By the time they light out on foot, heading south, the afternoon has already started to give way to evening.

*   *   *

“Easy does it, hotshot!” Norma Sutters braces herself against the car's passenger door as Miles Littleton careens down Georgia State Road 520 just west of Albany. He weaves the muscle car in and out of the slew of abandoned vehicles as though skiing down an Olympic slalom course, barely avoiding the corners, nearly sideswiping every other wreck. He drives with the practiced ease of a veteran wheelman, a street kid whose DNA has been recombined with axle grease and carbon monoxide. He wears a tricolored Bob Marley beret on his tight dark curls, and his long-lashed eyes fix themselves on the white lines clocking under the car as though they are the flash of a hypnotist's watch. His gold tooth glistens. He's in a hurry.

“You said to step on it,” he mutters almost to himself. “I'm stepping on it.”

“I didn't say get us killed.” Norma gazes through the windshield for a moment, noticing a cluster of walkers up ahead, milling about the gravel shoulder. They look like commuters waiting for a train that will never come. Miles steers the car straight for them.

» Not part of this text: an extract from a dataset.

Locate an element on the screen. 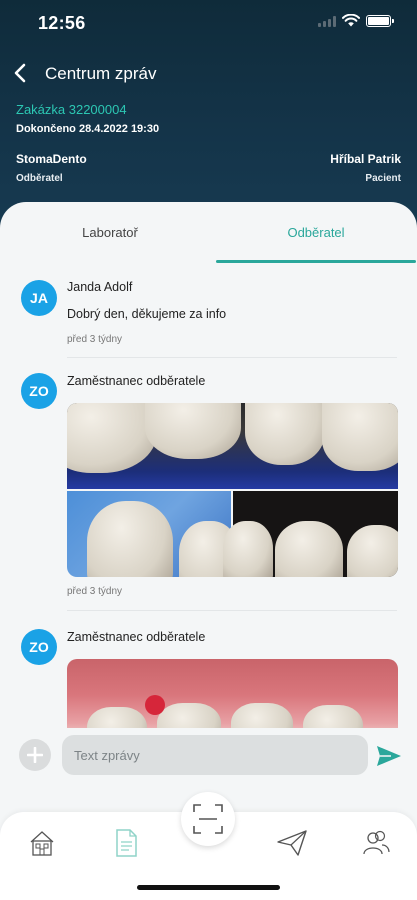 This screenshot has width=417, height=900. back-button is located at coordinates (20, 73).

Norma closes her eyes. “Lordy, Junior, don't do this to me again!”

She feels a thump, as though the car has just cobbled over a bump, and she opens her eyes.

The outside of the passenger window has turned deep red in the backwash of blood tossed up by the impact. Particles of brain matter and hair and tissue run horizontally across the glass, blowing off the side of the car in the slipstream. Miles is giggling. Norma glances in the side mirror and sees the human remains receding into the distance behind them, the walkers sideswiped by the Challenger now reduced to gruesome body parts and headless torsos strewn across the shoulder.